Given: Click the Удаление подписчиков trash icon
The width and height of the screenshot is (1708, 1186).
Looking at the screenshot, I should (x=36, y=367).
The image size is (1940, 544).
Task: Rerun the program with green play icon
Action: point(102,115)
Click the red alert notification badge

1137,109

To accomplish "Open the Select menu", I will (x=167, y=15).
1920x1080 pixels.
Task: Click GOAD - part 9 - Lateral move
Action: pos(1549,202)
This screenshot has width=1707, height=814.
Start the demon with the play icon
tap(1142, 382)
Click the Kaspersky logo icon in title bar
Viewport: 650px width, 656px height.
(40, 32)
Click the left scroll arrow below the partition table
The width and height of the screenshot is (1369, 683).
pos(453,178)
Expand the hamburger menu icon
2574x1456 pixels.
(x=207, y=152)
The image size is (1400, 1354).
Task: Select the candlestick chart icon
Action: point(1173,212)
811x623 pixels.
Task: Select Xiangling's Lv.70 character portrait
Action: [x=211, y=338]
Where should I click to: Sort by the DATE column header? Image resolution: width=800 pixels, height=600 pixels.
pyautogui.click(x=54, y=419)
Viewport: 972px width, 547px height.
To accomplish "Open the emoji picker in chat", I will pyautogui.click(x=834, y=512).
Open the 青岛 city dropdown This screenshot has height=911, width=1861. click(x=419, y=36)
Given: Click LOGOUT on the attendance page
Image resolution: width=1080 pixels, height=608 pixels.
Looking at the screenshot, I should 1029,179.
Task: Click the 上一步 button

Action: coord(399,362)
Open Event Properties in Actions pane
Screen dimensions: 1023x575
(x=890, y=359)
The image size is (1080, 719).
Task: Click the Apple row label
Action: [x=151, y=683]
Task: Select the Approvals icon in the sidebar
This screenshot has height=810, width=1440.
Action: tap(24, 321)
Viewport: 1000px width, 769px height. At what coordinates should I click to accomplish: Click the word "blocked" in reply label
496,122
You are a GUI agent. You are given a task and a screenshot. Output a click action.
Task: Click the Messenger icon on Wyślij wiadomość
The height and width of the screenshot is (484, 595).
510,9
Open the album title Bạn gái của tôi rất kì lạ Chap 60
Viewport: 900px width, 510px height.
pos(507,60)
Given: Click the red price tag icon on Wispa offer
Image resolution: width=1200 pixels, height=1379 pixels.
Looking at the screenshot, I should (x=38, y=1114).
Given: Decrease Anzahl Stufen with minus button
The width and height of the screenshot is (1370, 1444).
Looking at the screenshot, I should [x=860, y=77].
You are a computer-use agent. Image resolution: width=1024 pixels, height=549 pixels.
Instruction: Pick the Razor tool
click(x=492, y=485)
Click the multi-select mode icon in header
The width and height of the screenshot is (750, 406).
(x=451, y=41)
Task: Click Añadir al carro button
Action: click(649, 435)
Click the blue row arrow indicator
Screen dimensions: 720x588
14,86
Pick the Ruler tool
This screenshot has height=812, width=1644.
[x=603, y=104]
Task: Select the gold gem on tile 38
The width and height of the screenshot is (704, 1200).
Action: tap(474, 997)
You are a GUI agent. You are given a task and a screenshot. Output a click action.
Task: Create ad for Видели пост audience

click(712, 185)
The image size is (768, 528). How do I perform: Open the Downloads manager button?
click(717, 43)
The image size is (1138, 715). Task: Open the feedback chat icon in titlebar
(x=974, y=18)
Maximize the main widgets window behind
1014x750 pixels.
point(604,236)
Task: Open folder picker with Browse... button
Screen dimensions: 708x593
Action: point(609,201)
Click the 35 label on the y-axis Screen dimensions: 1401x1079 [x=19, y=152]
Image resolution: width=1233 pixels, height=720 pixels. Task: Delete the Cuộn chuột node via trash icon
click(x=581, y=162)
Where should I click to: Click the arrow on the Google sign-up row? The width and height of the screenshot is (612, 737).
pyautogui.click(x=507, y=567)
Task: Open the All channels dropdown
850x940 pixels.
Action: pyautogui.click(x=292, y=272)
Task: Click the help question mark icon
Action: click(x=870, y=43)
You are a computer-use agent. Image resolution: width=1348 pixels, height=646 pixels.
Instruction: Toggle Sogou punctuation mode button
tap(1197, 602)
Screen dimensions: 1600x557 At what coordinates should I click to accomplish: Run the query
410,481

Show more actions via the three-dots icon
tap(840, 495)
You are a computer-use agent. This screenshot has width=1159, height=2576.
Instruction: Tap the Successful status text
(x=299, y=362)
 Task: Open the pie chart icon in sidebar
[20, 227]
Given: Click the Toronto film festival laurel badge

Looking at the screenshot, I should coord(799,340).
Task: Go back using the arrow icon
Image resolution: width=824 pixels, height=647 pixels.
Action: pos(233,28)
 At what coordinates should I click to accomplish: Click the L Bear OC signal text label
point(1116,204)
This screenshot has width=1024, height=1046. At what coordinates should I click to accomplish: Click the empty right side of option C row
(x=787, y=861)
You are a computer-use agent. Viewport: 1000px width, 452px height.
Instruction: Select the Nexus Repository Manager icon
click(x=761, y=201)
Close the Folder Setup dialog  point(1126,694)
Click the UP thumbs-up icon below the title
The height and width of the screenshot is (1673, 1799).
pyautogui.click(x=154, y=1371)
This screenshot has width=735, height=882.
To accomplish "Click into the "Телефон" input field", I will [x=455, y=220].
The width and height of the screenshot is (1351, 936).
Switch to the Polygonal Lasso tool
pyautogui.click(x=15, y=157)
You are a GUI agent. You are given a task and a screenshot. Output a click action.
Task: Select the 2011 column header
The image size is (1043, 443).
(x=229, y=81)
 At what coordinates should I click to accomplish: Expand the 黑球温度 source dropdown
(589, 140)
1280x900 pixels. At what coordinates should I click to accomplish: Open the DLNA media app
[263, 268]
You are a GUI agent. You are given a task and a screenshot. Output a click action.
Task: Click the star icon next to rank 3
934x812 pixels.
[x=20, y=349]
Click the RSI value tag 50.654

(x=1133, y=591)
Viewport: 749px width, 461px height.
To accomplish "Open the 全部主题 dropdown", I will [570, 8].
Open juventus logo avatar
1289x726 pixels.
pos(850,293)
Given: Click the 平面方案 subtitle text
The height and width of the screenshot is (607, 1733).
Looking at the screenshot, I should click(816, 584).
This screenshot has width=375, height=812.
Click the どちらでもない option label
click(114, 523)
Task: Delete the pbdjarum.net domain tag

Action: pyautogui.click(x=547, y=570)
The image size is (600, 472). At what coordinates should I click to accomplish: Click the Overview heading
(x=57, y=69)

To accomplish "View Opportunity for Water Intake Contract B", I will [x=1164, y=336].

========

▶ **Problem to work on**
Every line in the data above that contains "computer" needs to be copied.

▶ **Worked solution**
You are a computer-use agent. Image resolution: width=1024 pixels, height=549 pixels.
You are a computer-use agent. Image resolution: width=1348 pixels, height=646 pixels.
You are a computer-use agent. This screenshot has width=1159, height=2576.
You are a computer-use agent. Viewport: 1000px width, 452px height.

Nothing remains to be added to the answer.